Qu’est-ce qu’un intermédiaire de l’Internet ?
Module 2: Introduction aux droits numériques
Les intermédiaires de l’Internet jouent un rôle important dans la protection de la liberté d’expression et de l’accès à l’information en ligne. Un intermédiaire de l’Internet est une entité qui fournit des services permettant aux personnes d’utiliser l’Internet, qui se répartissent en deux catégories : (i) les conduits, qui sont des fournisseurs techniques de services d’accès Internet ou de transmission ; et (ii) les hôtes, qui sont des fournisseurs de services de contenu, tels que des plateformes en ligne (par exemple des sites web), des fournisseurs de mise en cache et des services de stockage(1)

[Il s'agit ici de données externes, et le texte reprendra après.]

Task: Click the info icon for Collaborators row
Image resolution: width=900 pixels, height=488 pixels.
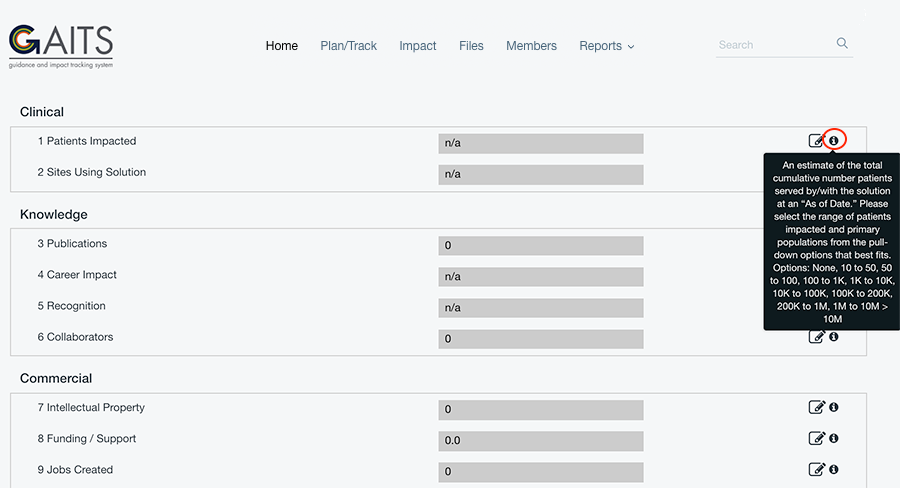Action: click(834, 337)
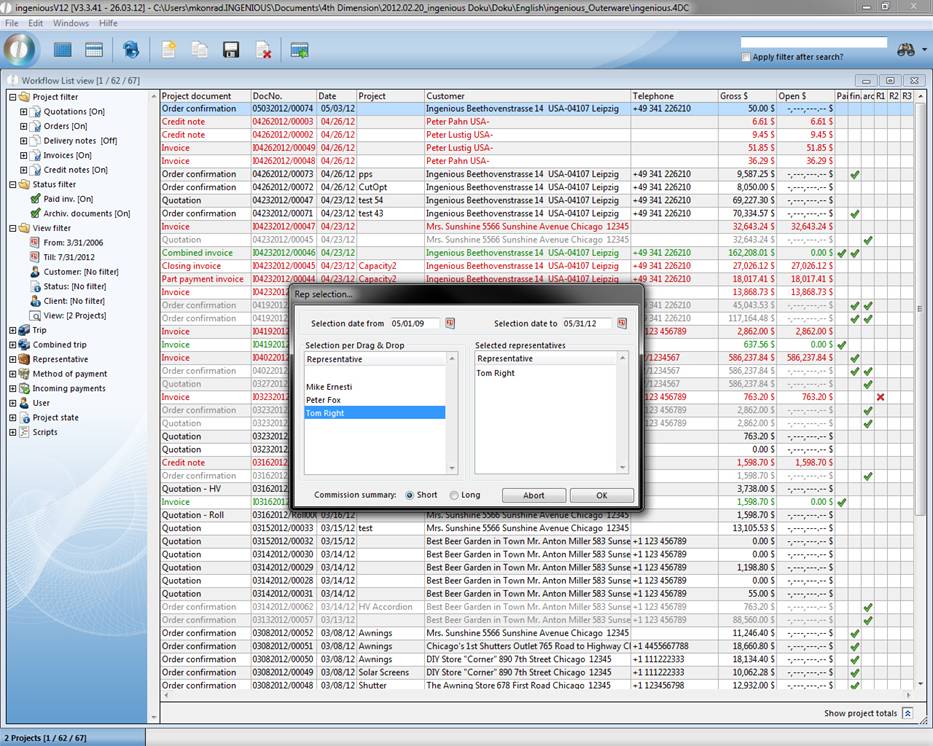933x746 pixels.
Task: Click the save floppy disk toolbar icon
Action: [231, 50]
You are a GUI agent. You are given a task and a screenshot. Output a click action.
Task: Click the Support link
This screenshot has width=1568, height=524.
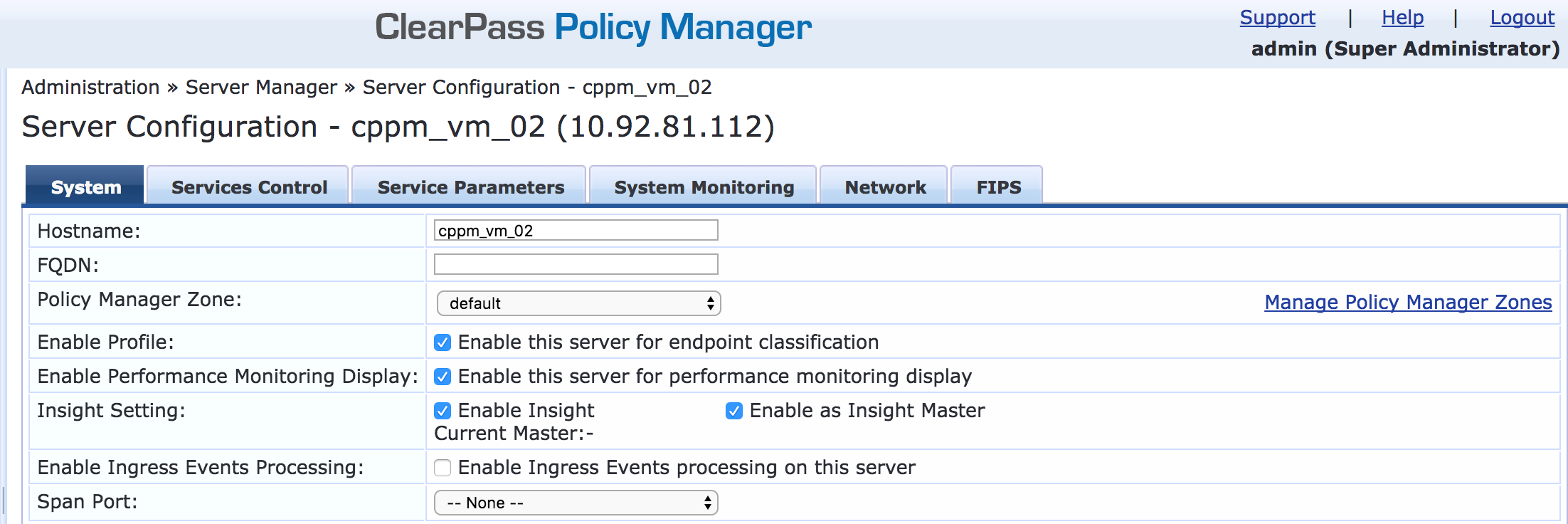click(x=1277, y=17)
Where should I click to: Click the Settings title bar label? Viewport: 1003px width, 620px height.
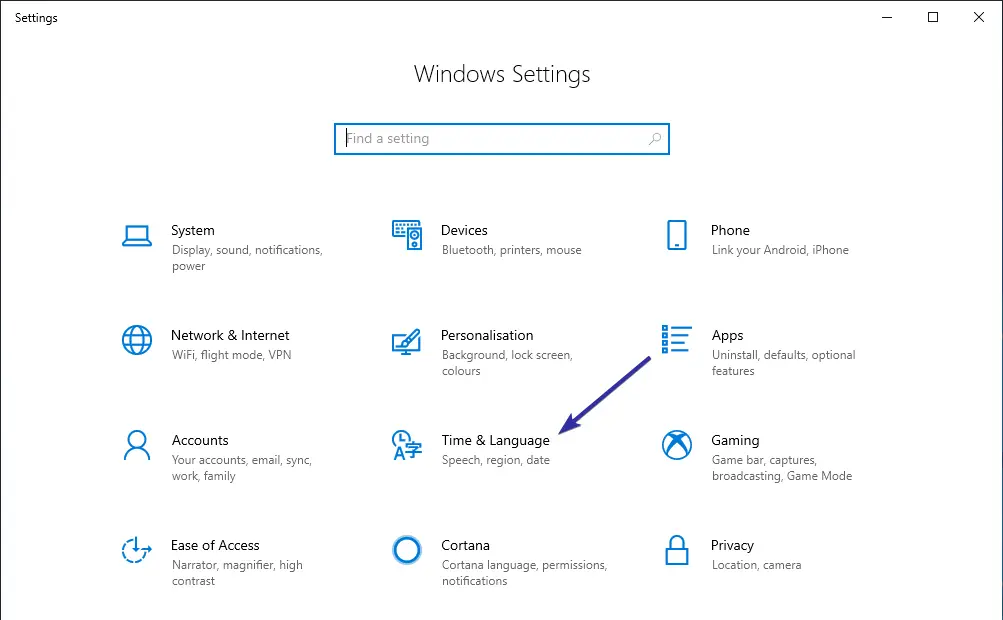click(x=36, y=17)
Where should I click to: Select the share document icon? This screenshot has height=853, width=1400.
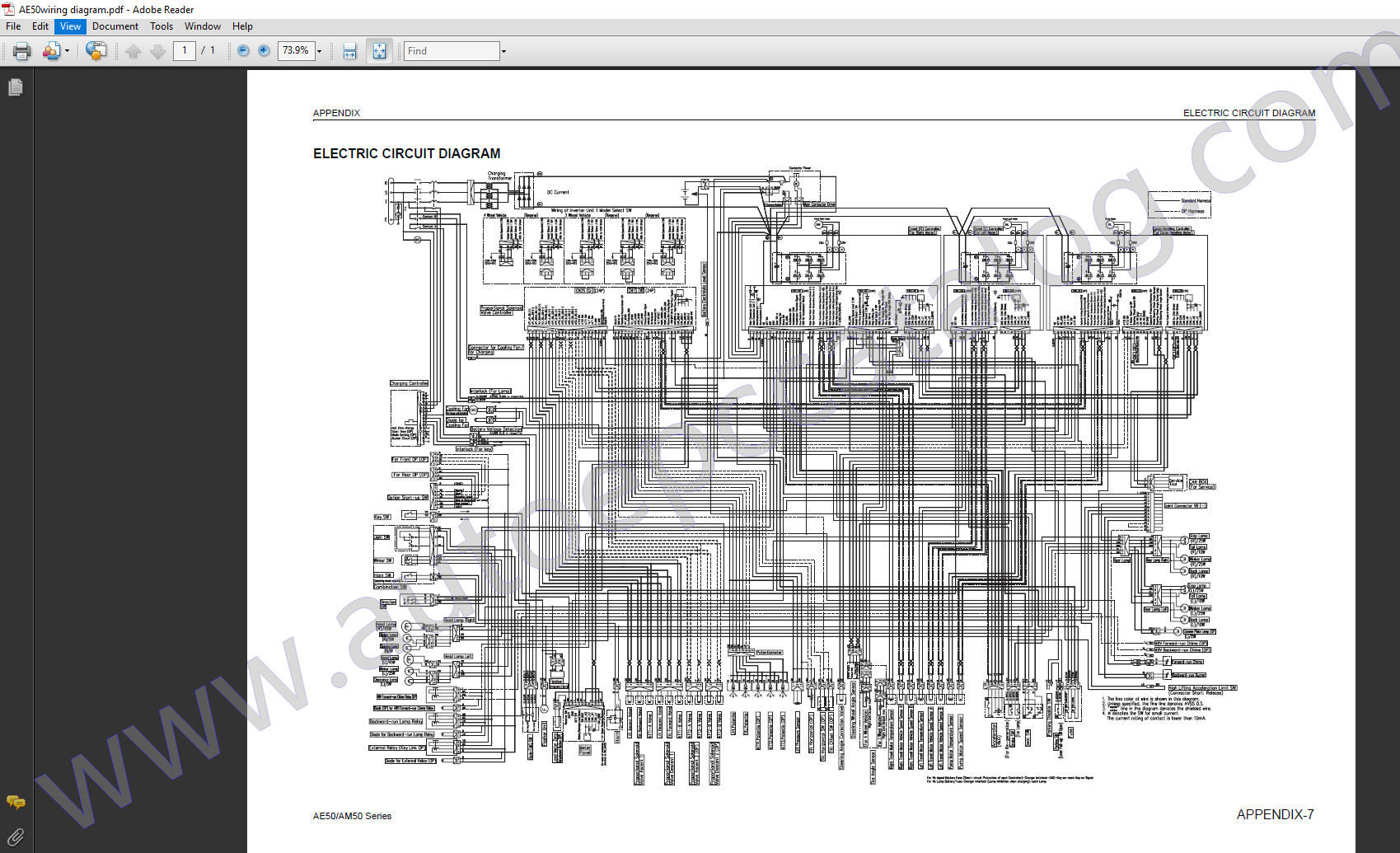click(x=49, y=50)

Voici quelques exemples d’intermédiaires de l’Internet :
- Les opérateurs de réseaux, tels que MTN, Econet et Safaricom.
- Les fournisseurs d’infrastructures de réseau, tels que Cisco, Huawei, Ericsson et Dark Fibre Africa.
- Les fournisseurs d’accès Internet, tels que Comcast, MWeb et AccessKenya.
- Les fournisseurs de services Internet, tels que Liquid Telecommunications South Africa, iBurst, Orange et Vox Telecom.
- Les réseaux sociaux, tels que Facebook, Twitter et LinkedIn.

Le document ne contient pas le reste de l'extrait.